WHAT TO DO
(a) In the Fexl thread:
(i) What does calling (sum 100000) build up before it gets evaluated?
(ii) What role does the semicolon play in the terser definition of sum?
(iii) Calling a basic type such as "long" as a function would be equivalent to what?
(b) Write the next part of the Fexl thread on lazy evaluation, picking up right after its final code example.

PROVIDED TEXT
►
Fexl - a Function Expression Language - sheffield
http://fexl.com/basics

======
fexl
Ah, thanks for posting about my Fexl language. Although I'm the author of it,
and somewhat fond of it, I must emphasize this caveat:
<http://news.ycombinator.com/item?id=2717560> .

Although lazy evaluation is quite amazing, in certain circumstances I find
that it's kicking my ass. For example, consider a function that simply sums
the numbers from 1 to N:

    
    
      \sum == (\N
          long_le N 0
              0
              (long_add N (sum (long_sub N 1)))
      )
    

Or, more tersely, using the semicolon as a syntactic "pivot" to avoid right-
nesting:

    
    
        \sum == (\N long_le N 0 0; long_add N; sum; long_sub N 1)
    

The problem is that when you call (sum 100000) it builds up a giant chain of
(long_add 100000; long_add 99999; long_add 99998; ...) and then evaluates that
monstrosity recursively.

So I need to do some more work on forcing early evaluation. You can start by
using the standard accumulator trick:

    
    
      \sum == (\total\N
        long_le N 0
            total
            (sum (long_add total N) (long_sub N 1))
        )
    
      \sum = (sum 0)
    

But even then you still have the massive recursion problem because you're not
forcing the addition operation early.

I'm thinking I just need to allow basic types like "long" to be called as
functions with no effect (i.e. equivalent to the identity function, so you can
do things like this:

    
    
      \sum == (\total\N
        long_le N 0
            total
            (
            \total = (long_add total N)
            total;    # force evaluation; result is I (identity function)
            sum total (long_sub N 1)
            )
        )
◄
RECORD EXTRACTS
►
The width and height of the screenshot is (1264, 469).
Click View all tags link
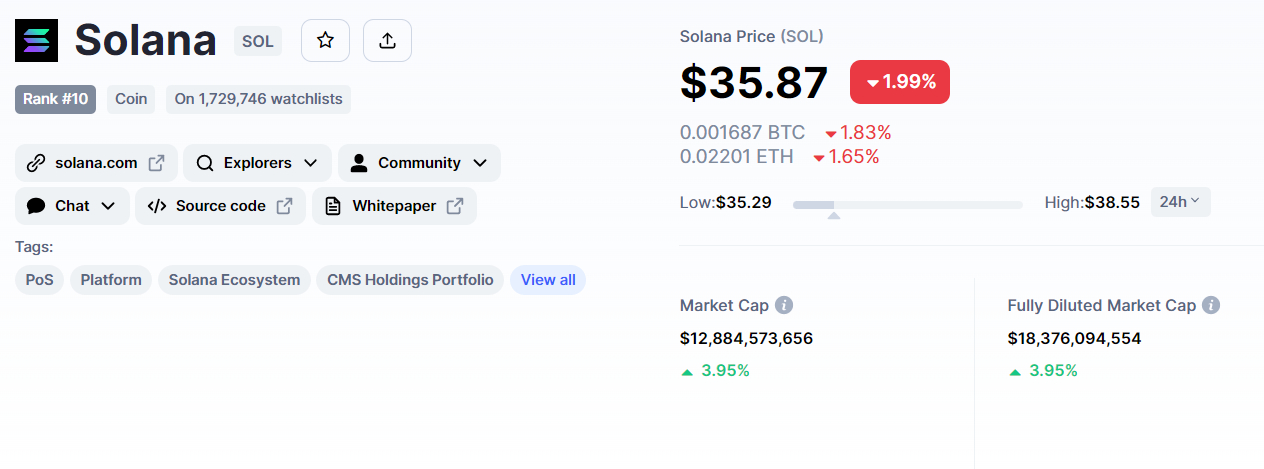548,280
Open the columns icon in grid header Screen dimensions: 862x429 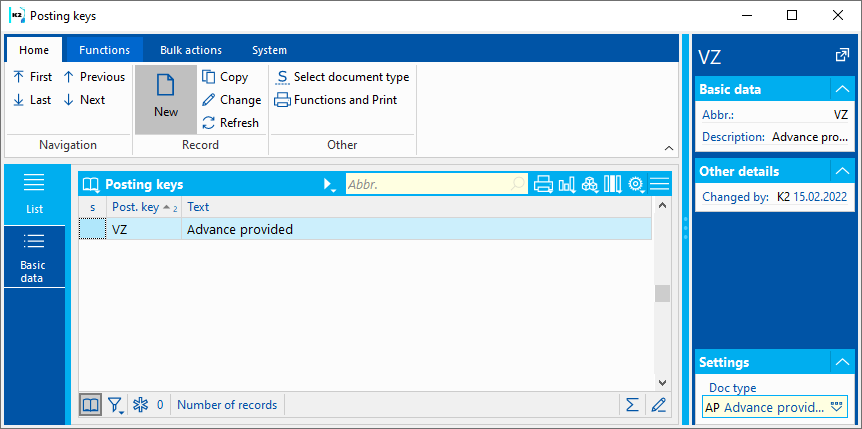[612, 184]
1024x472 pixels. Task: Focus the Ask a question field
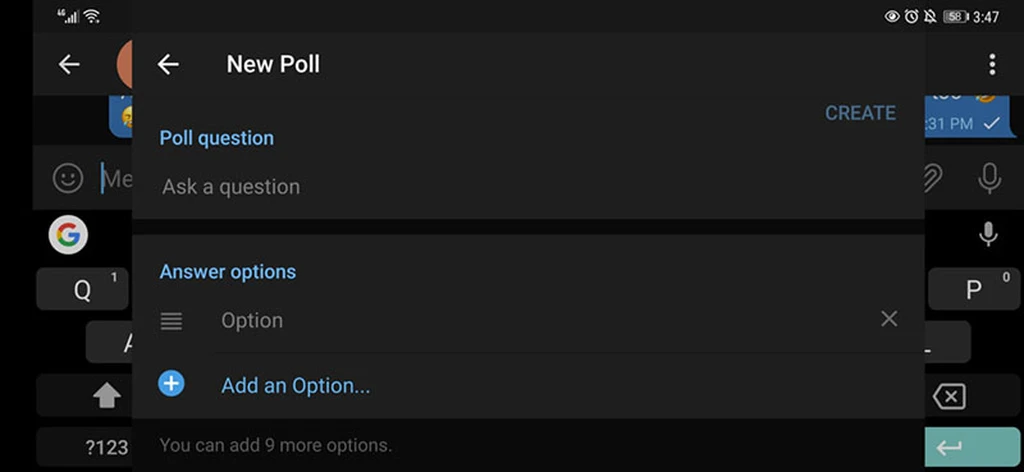click(528, 187)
◄
RESPONSES IN ORDER
(a)
(i) A giant chain of (long_add 100000; long_add 99999; long_add 99998; ...), which is then evaluated recursively.
(ii) It serves as a syntactic "pivot" that avoids right-nesting.
(iii) The identity function, with no effect.

(b)
    

However, _even that_ doesn't always do the trick, particularly when you're
dealing with higher-level values that aren't basic data types. The problem
occurs generally when you build up a big "chain" of calculations with
arbitrary values, and you have no simple way of forcing evaluation along the
way.

This is, of course, the classic struggle between eager and lazy evaluation.
But if I don't do the evaluation lazily, I can't define recursion in terms of
the closed-form Y combinator, namely (Y F) = (F (Y F)). Instead I'd have to
define it in terms of some kind of run-time "environment" using either key-
value pairs or the de Bruijn positional technique -- something I've managed to
avoid thanks to lazy evaluation in terms of pure combinators.

So I must say that although Fexl is an interesting pure-combinator lazy
evaluation language, the jury is still out on its practical utility, in my
humble opinion. I've used it in some projects as an embedded interpreter, but
the application was quite constricted so you didn't encounter some of these
larger issues.

That is why I emphasized this caveat earlier today:
<http://news.ycombinator.com/item?id=2717560> .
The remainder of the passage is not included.